* Task instructions *
For this exercise, copy out each line of the material below that includes "agent".

* Input for this task *
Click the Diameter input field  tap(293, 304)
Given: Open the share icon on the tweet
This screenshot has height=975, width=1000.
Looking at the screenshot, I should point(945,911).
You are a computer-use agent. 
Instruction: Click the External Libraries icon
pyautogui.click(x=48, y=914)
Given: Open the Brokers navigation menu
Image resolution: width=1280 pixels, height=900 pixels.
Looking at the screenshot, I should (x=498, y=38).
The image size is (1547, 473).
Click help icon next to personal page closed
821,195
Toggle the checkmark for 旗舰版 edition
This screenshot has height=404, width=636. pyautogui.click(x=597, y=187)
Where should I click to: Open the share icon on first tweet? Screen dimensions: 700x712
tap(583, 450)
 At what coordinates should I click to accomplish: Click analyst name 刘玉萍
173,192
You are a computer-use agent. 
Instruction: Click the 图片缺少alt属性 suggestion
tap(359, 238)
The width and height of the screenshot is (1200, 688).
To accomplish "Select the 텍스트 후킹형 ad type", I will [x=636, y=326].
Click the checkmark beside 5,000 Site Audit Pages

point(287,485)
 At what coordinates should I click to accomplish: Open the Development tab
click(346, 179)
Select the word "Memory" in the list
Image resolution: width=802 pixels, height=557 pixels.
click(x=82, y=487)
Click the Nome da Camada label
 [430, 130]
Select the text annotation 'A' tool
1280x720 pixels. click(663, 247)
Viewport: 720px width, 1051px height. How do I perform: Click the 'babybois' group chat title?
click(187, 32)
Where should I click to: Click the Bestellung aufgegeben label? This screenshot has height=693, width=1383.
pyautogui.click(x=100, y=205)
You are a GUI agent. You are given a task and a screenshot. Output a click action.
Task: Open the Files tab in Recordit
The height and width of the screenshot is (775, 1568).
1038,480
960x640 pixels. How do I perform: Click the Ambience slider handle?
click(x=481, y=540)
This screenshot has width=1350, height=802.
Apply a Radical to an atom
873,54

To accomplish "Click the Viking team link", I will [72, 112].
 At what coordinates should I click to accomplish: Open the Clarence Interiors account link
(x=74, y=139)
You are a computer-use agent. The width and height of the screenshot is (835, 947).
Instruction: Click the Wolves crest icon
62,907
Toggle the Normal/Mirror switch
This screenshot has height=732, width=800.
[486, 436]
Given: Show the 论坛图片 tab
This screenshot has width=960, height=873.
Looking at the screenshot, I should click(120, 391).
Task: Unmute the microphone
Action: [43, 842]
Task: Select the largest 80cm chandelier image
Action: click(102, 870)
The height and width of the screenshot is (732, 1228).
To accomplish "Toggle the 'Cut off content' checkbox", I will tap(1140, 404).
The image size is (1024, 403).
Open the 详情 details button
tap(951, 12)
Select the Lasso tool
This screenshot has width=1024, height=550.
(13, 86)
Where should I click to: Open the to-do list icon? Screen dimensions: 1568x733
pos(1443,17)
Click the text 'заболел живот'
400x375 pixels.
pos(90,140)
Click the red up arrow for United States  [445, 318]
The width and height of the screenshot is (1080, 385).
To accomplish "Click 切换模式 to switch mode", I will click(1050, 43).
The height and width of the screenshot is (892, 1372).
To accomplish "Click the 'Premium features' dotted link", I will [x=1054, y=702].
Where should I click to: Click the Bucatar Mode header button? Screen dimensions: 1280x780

* Response to the task *
You are a computer-use agent. 
You are a computer-use agent. 
You are a GUI agent. You are given a task and a screenshot. Output a click action.
You are a computer-use agent. The width and height of the screenshot is (835, 947).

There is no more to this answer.